Rosenheim/Sokotra: „Insel des Glücks“ bedeutet ihr angeblich aus dem Sanskrit hergeleiteter Name: Doch bekanntlich ist das Glück eine Frage des persönlichen Empfindens. Offiziell stellt Sokotra, größte Insel eines Archipels im Indischen Ozean, den ärmsten Teil des Jemen dar. Die Einheimischen außerhalb der Hauptstadt Hadibu leben in der Mehrzahl unter der Armutsgrenze – teilweise ohne Elektrizität und fließendes Wasser, in einfachen Steinhütten, die sich fernab der wenigen asphaltierten Straßen zu kleinen Streusiedlungen zusammenfinden. Auch für den Pauschaltouristen, der Urlaubsglück mit Vier-Sterne-Service, Nachmittagen am Pool und ausgelassenen Abenden an der Hotelbar verbindet, ist Sokotra kein erstrebenswertes Ziel.

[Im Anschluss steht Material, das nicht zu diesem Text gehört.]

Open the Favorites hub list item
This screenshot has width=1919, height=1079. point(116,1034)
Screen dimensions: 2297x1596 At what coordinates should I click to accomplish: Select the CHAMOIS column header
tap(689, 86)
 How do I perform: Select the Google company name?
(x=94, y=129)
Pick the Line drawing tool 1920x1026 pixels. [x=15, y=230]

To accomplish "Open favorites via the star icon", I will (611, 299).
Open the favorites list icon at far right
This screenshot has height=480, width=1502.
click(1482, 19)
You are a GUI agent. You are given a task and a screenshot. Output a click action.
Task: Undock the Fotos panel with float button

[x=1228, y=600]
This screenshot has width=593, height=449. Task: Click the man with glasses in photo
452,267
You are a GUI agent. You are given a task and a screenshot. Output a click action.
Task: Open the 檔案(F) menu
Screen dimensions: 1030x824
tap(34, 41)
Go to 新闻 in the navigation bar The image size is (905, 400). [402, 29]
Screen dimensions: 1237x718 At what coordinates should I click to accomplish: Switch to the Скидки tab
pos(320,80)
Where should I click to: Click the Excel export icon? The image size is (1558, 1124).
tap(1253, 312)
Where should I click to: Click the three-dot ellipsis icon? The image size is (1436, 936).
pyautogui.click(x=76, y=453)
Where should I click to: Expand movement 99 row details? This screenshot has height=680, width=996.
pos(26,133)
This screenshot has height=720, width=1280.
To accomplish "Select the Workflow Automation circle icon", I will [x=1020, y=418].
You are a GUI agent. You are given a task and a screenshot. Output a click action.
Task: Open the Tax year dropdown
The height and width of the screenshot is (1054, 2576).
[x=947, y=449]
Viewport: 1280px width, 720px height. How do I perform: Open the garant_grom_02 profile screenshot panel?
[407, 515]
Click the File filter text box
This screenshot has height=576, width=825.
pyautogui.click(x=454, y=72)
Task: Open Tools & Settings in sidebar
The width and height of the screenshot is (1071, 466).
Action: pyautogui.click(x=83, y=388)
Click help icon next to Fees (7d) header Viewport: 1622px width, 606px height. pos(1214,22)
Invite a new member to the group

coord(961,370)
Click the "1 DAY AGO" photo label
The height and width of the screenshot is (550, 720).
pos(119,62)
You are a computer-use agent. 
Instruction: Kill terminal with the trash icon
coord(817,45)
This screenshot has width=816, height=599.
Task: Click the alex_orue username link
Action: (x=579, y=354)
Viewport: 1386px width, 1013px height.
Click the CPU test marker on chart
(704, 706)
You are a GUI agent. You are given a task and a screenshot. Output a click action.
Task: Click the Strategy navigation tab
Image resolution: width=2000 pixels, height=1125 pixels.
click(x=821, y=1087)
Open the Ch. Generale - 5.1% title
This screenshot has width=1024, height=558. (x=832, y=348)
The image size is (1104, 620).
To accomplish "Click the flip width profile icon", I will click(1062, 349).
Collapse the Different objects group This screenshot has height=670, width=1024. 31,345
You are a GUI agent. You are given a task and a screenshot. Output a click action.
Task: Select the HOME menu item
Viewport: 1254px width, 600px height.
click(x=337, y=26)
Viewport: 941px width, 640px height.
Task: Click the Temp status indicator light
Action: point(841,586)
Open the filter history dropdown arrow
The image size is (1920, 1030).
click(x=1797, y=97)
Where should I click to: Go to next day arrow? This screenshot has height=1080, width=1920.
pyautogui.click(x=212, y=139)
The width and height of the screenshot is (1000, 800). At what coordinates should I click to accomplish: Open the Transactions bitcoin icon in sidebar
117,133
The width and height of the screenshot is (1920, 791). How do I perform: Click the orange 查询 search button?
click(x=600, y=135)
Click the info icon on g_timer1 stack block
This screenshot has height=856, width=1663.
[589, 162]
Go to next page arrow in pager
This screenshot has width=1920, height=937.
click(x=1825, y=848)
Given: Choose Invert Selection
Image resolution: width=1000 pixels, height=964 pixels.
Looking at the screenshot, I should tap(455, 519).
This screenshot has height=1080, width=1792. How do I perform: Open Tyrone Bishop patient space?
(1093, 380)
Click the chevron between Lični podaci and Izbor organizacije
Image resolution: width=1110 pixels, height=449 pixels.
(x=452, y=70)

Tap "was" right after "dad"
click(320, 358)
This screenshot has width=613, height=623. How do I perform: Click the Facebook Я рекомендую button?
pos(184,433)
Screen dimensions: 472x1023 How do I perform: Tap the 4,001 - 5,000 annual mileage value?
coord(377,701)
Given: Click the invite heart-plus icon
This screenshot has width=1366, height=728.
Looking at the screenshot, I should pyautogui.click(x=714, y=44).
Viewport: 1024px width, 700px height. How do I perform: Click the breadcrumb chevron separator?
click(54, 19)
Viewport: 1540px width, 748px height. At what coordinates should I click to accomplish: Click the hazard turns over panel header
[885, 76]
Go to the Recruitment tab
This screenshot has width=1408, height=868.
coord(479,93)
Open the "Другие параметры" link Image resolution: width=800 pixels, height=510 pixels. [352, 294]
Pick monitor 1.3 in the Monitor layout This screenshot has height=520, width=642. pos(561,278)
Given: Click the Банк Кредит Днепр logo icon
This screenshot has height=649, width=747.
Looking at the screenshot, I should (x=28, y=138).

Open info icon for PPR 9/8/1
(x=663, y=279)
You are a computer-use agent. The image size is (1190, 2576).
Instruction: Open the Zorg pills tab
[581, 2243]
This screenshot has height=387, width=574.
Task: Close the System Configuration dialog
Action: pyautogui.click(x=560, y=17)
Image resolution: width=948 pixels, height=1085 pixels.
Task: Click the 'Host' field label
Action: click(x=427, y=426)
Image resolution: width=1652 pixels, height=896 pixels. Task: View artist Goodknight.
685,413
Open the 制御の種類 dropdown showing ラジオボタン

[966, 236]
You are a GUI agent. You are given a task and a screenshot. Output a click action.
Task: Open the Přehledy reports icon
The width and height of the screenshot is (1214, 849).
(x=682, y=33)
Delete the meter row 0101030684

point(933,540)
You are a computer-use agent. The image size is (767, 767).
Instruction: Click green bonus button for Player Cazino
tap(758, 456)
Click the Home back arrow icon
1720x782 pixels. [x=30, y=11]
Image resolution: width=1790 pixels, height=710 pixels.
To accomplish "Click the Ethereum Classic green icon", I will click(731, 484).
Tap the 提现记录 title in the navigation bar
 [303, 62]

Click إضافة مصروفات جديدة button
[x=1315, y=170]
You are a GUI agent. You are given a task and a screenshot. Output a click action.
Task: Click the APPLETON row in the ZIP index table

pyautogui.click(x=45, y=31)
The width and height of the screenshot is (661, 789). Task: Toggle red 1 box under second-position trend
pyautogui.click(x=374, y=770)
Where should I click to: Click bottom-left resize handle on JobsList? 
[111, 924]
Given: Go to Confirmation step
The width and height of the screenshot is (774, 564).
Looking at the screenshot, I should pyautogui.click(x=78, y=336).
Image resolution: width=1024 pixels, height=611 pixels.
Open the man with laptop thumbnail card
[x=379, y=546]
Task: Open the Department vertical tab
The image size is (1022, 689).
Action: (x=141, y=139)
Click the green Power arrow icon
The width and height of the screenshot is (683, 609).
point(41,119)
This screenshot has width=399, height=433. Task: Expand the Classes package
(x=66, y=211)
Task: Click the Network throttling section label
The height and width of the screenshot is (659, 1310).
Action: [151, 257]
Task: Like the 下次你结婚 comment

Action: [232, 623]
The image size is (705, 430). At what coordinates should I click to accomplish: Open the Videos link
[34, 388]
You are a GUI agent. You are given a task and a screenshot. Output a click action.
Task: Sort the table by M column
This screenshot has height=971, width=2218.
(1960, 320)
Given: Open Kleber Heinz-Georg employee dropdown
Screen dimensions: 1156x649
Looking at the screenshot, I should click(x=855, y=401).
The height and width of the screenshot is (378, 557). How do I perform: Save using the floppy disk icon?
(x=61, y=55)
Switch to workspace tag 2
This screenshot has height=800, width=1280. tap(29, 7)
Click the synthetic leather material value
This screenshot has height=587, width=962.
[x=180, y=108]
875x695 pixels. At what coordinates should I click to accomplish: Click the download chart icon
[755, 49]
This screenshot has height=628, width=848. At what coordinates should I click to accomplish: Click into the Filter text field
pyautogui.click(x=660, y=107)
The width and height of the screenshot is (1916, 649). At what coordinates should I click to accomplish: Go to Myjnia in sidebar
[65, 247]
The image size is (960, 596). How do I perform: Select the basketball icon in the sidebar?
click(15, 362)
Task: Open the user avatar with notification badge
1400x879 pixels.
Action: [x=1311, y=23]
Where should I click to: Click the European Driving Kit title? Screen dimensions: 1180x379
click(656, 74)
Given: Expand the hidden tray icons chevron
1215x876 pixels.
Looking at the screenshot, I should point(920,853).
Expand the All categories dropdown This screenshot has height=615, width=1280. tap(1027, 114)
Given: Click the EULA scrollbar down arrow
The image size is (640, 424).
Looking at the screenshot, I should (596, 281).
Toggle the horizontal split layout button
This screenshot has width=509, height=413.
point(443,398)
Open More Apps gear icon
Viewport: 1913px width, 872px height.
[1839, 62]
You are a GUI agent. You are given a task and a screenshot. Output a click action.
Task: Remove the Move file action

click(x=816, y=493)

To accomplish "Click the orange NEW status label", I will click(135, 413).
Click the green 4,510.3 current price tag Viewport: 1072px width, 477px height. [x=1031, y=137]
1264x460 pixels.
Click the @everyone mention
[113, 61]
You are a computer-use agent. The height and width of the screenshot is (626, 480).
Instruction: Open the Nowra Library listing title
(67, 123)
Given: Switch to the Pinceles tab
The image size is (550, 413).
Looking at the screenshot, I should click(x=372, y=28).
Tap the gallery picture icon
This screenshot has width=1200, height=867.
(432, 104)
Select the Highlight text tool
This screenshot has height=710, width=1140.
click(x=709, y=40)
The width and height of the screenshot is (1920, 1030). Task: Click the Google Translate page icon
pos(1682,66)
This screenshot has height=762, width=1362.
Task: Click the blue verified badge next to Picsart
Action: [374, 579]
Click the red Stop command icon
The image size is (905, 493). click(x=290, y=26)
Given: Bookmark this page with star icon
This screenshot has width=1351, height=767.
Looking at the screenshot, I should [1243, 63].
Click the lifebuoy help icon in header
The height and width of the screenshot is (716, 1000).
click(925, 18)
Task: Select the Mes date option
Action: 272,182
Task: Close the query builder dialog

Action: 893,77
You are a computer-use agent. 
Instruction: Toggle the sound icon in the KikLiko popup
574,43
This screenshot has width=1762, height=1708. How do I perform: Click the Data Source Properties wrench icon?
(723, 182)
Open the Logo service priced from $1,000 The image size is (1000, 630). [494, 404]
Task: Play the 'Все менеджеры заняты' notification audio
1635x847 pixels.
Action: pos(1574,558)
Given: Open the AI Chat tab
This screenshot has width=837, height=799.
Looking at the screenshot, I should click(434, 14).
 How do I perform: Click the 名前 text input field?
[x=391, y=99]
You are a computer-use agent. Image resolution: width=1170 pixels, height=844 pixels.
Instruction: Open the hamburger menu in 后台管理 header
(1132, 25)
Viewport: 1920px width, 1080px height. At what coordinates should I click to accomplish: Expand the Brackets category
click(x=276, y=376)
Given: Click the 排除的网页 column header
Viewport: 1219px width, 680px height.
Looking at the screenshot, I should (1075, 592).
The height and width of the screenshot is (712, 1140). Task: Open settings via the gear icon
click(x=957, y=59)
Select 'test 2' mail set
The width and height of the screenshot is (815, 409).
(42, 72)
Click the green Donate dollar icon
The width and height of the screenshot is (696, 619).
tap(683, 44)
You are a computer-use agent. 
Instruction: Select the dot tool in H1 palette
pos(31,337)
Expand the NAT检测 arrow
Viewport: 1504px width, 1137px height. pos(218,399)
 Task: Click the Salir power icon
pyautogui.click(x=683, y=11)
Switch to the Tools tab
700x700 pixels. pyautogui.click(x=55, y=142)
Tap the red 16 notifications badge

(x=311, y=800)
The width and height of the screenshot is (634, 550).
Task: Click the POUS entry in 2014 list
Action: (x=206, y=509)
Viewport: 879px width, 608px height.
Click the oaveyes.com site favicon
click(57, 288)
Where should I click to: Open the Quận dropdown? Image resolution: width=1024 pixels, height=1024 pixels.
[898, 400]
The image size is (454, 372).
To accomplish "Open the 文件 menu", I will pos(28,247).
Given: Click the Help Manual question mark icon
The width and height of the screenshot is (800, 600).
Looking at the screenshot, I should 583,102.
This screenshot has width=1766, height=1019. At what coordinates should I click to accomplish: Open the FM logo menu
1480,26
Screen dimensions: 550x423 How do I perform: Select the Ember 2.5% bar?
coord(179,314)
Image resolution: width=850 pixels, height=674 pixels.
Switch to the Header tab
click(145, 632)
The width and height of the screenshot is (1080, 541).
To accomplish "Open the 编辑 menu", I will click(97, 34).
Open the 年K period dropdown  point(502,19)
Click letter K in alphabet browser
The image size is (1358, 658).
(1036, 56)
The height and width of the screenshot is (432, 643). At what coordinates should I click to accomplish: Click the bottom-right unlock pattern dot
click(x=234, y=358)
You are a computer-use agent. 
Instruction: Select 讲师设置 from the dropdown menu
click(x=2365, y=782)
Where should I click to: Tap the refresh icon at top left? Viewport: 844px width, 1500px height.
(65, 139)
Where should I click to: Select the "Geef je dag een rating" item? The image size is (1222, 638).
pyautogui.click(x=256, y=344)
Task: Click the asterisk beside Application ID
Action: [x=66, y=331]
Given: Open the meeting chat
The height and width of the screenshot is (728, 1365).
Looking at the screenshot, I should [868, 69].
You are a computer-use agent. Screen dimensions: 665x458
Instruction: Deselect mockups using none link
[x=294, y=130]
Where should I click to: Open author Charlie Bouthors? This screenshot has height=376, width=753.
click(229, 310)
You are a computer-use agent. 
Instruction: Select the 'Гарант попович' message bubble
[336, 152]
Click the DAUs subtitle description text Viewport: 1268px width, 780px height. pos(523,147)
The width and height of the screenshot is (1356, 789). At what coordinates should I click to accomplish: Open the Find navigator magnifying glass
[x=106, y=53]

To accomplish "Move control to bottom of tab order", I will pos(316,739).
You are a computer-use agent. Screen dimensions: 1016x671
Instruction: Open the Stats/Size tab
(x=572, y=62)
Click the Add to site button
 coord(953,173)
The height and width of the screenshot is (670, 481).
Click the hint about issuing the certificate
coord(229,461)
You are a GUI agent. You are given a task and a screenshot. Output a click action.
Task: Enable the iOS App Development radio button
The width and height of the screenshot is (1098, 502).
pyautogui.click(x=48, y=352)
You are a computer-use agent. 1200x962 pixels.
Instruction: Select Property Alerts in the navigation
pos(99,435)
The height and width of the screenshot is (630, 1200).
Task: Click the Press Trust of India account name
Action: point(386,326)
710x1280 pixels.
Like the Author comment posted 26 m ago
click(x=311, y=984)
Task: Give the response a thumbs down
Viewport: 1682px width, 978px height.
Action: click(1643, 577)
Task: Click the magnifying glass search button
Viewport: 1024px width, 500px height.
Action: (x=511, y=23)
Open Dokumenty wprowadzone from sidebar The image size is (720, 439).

Dabei hat die Insel, die 240 Kilometer von der Küste Somalias entfernt liegt, rein äußerlich all das zu bieten, was einen Reisender ins Schwärmen bringt: kilometerlangen, blütenweißen Sandstrand, azurblaues Meer, ein Paradies für Taucher und Schnorchler, und eine Landschaft, die mit ihren einsamen Lagunen, kantigen Bergmassiven, schütterem Buschland und dichten Palmenwäldern an Vielfältigkeit kaum zu überbieten ist. Doch wer die bizarr gewachsenen, archaisch-anmutenden Drachenblutbäume oder die Granittürme des zentralen Haghir-Gebirges mit seinen 1525 Metern Höhe bewundern möchte, muss auf das Mietauto oder den bequemen Reisebus verzichten und offroad über teils holprige Schotterpisten ins Landesinnere fahren. Dort übernachtet der Reisende im Campingzelt – und bekommt zum Abendessen ein frisch geschlachtetes Zicklein oder einen gegrillten Fisch, den der einheimische Reiseführer frisch aus dem Meer gezogen hat. Zum Dessert gibt es einen grandiosen Sonnenuntergang. Wer angesichts dieser Romantik fernab jeglichen Kitsches keine Glücksgefühle bekommt, der ist, so sind die einheimischen Touristenführer überzeugt, ein seelenloses Wesen. Trotzdem gibt es nach einer Nacht im Zelt oft kein glückliches Erwachen: Die Wolken, die sich tagtäglich im Gebirge zusammenbrauen, schieben die Feuchtigkeit bis in die Täler. Schwitzend und angesichts der Feuchte zugleich fröstelnd erwacht der Camper am nächsten Morgen in seinen klammen Kleidungstücken.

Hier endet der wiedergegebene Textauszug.